• Aim of the task: Each entry must appear in the answer exactly as given.
### Records supplied ###
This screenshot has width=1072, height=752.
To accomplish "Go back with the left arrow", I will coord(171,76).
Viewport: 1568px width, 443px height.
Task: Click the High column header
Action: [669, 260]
###
• Task result:
This screenshot has width=1072, height=752.
To accomplish "Go back with the left arrow", I will coord(171,76).
Viewport: 1568px width, 443px height.
Task: Click the High column header
Action: [669, 260]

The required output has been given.